- **Required work**
Below are the entries; return every line among them that holds the word "computer".

- **Stored data**
-- Opening Marker --

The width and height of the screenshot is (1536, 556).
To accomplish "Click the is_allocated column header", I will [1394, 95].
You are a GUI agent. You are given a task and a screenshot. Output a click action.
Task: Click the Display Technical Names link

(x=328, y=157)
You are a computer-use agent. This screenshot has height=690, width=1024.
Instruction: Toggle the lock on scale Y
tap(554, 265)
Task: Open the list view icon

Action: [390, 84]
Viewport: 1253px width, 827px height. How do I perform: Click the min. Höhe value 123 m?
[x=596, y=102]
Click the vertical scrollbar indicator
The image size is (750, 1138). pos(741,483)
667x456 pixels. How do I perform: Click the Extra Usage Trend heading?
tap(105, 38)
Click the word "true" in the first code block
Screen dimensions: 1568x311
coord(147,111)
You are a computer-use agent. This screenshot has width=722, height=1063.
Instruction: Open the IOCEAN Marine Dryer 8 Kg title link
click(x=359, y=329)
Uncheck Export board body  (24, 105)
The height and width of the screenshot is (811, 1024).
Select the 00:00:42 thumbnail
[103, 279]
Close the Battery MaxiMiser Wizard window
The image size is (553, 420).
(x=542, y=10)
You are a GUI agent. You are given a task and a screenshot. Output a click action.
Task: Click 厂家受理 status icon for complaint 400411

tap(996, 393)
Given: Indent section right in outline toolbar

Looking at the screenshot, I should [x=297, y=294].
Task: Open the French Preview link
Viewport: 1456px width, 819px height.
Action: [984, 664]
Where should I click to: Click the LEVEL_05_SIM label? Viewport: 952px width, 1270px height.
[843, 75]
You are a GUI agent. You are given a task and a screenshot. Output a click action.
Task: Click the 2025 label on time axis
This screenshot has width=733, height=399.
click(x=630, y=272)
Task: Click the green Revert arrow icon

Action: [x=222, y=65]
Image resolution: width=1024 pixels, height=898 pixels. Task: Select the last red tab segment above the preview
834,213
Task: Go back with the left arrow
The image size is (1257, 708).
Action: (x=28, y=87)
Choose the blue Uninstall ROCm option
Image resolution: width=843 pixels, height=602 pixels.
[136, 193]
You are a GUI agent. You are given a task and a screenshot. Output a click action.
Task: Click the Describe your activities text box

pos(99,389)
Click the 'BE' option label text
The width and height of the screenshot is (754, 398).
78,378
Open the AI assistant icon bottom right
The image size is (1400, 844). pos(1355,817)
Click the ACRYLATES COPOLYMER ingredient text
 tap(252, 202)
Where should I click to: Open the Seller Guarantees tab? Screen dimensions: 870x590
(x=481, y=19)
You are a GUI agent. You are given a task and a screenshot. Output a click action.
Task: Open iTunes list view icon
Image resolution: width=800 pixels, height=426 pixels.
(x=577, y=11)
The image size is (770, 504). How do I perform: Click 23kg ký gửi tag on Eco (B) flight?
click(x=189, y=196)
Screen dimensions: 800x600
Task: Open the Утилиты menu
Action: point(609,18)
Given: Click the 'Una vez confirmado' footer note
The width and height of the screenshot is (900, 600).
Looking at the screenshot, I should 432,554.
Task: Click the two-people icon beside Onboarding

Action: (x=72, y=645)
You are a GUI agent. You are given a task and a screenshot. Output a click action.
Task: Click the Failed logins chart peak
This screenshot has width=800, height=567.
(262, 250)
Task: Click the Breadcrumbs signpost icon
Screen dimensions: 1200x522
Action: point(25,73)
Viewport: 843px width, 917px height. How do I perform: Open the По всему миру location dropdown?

-- Closing Marker --

- **Exercise output**
You are a computer-use agent. This screenshot has height=690, width=1024.
You are a computer-use agent. This screenshot has width=722, height=1063.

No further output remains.